Blogging once a week every week for 6 months has been wonderful. When I started this blog in June, I decided to dedicate myself to writing and posting something every week no matter what, and I stuck to it. (for the most part--I am a busy mom, you know.) I feel incredibly blessed to have had the opportunity to share with so many of you some of my stories and was able to show you how God's light shined in each and every time. With much prayer, I have decided to take a break from blogging. I am going to keep writing my stories though on the side when I have time as I've been doing that too in addition to creating them into blogs. In 2013, my main goal is to dedicate more time to my family. Really...intentionally...dedicate more time to my kids, my husband, my parents, my brother and his family, my husband's parents...my family!
Writing takes time. Blogging takes time. Putting my heart into every story takes time. And the more I realized how much time I was taking away from my family in order to blog, I knew that it was time to hit the pause button...not stop...just pause for now. Having 2 kids that I love, adore and want to spend time with, having a husband who I love, adore and want to spend time with, plus directing a moms' ministry that I put so much love and heart into, PLUS, laundry, cleaning, planning meals, cleaning, cooking meals, cleaning, playdates, cleaning, organizing and, oh yeah, cleaning, it really came to light how much throwing in a blog every week was very time consuming. Well, maybe I should consider taking a break from cleaning while I'm at it. I wish!!

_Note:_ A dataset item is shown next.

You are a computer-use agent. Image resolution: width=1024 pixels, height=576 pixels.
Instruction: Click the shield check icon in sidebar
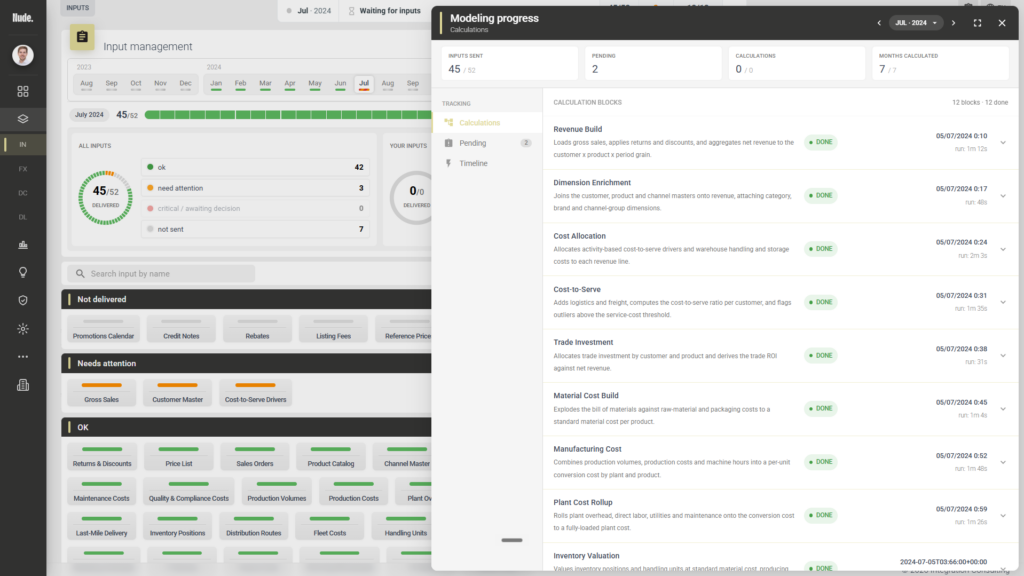tap(23, 300)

Something that can be both good and bad about me is that I am one of those people that when I set a goal for myself, I do everything in my power to work to accomplish that goal. In order to accomplish writing a blog every week, some of my blogs were written with a young toddler hanging on my leg crying "Hold you, mommy! Hold you!" and a 4 year old yelling "Come be the bad guy mommy!" I just can't do it all, and that's ok. I can't do everything well and still be able to be with my kids, and that's the reality of motherhood. So I'm choosing motherhood over bloggerhood. Not to say that I will never blog again. I may throw in a random blog here and there as God leads me, but I'm not going to commit to blogging every week. It's too much time...at least for now in the season of life that I'm in.
I want to say thank you. Thank you to those of you who took the time to read my blogs. Thank you to those of you who took the time to let what I wrote sink in. Thank you to those of you who used my stories to shine God's light into your own lives. And thank you to those of you who took the time to give me words of encouragement and let me know how much you enjoyed reading my blogs. To God be the glory! But hey, now you'll have an extra few minutes to spend with your family too instead of reading my blog every week. lol. So, it's win-win for everyone!
Well, I'm off to hold my little girl so tightly while I chase Spiderman around the house as I yell "Arg! Arg! I'm going to get you Spiderman!" Time with my kids is so precious.
I want to leave you with my favorite bible verse. I have had this verse memorized since I was a child and the older I get, the more meaningful it becomes. "Trust in the Lord with all your heart and lean not to your own understanding. In all your ways acknowledge Him and He will direct your paths." Proverbs 3: 5-6. May you always trust God. May you always allow Him to guide you and direct you to exactly where He wants you to go!